Representative team honours
- Years: Team / Games (Goals)
- 1922: Victoria / 1 (?)
- ^{1} Playing statistics correct to the end of 1927.^{2} Representative statistics correct as of 1922.

= Tommy Jenkins (Australian footballer) =

Australian rules footballer, born 1902

Thomas J. Jenkins (6 June 1902 – 6 August 1979) was an Australian rules footballer who played with Essendon and North Melbourne in the Victorian Football League (VFL) during the 1920s.

Jenkins arrived at Essendon in 1921 after his VFA club North Melbourne had disbanded and spent five seasons with the Bombers.
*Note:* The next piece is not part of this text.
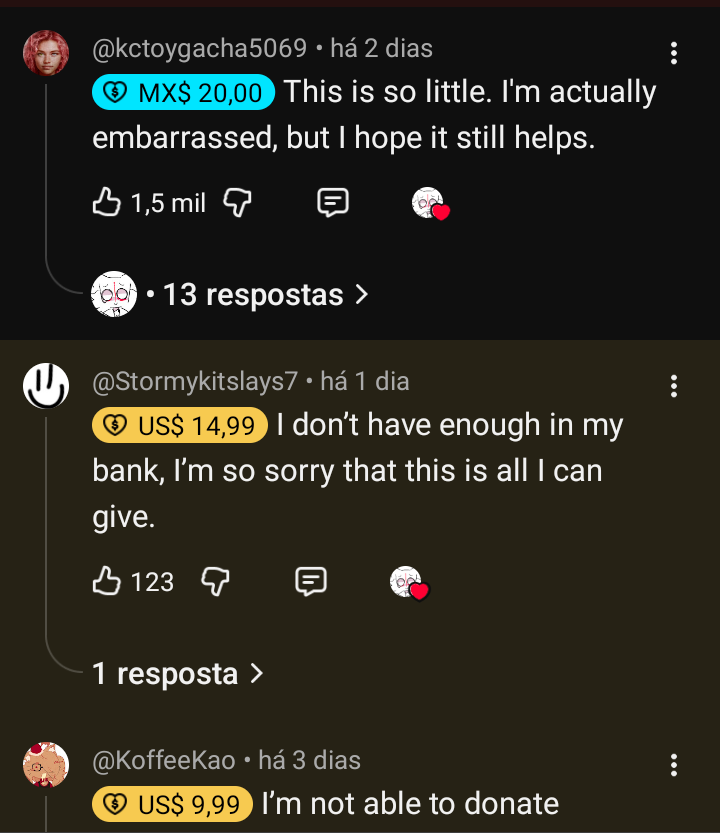720x833 pixels.
Task: Reply to the MX$ 20,00 donation comment
Action: [x=333, y=203]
Short but large, Jenkins played mostly as a full-forward and was a premiership player in 1923 and 1924. He twice topped Essendon's goalkicking, in 1924 with 50 goals and 1925 with 37 goals. His best tally in a game was nine goals against North Melbourne in 1925, who had by then reformed and joined the VFL. In 1927, he returned to his old club but could manage only three senior games.

In later life he ran a stall at the Queen Victoria Market.